Please repeat exactly the lines below from the one containing "[Print-Friendly Page (opens" down to the one containing "6. Academic Calendar (1086, 592)", both included, and nothing else.
_____
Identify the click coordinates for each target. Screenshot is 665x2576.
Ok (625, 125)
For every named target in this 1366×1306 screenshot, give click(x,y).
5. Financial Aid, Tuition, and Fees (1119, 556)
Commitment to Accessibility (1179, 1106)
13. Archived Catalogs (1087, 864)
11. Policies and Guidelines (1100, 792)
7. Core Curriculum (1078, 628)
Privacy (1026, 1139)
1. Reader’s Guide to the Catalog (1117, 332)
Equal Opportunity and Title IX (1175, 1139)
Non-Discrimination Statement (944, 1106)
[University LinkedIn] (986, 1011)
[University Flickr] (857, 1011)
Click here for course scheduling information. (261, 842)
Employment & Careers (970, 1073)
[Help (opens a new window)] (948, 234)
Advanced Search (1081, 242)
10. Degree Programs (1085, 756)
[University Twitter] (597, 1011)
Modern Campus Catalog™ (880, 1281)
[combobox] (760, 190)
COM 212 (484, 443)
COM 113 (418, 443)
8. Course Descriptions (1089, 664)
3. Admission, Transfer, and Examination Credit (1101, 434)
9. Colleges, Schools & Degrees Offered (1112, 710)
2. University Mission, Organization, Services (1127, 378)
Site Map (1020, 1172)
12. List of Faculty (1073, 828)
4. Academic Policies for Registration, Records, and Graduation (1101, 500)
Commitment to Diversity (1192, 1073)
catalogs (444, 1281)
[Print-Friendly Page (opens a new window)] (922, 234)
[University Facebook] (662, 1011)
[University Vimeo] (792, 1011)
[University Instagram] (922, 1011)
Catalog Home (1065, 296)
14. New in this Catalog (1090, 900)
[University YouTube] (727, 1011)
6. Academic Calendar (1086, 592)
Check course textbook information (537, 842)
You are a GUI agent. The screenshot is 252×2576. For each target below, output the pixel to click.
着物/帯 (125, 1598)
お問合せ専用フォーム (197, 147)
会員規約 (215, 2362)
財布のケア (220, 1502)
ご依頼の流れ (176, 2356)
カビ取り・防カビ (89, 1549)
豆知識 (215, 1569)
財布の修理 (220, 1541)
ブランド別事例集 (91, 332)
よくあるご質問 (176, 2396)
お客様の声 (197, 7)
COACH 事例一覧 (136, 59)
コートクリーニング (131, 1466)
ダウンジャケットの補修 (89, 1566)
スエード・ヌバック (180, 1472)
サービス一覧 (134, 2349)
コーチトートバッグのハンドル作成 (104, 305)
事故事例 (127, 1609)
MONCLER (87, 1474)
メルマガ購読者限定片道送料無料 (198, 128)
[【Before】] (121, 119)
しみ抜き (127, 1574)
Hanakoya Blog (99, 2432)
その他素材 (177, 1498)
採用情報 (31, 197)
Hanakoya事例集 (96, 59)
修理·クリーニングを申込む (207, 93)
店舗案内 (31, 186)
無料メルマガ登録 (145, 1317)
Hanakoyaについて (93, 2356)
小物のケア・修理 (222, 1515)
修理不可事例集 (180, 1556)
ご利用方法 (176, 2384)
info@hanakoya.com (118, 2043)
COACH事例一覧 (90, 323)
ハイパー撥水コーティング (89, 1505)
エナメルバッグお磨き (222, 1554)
_____
* OUTPUT
[Print-Friendly Page (opens a new window)] (922, 234)
[University Facebook] (662, 1011)
[University Vimeo] (792, 1011)
[University Instagram] (922, 1011)
Catalog Home (1065, 296)
14. New in this Catalog (1090, 900)
[University YouTube] (727, 1011)
6. Academic Calendar (1086, 592)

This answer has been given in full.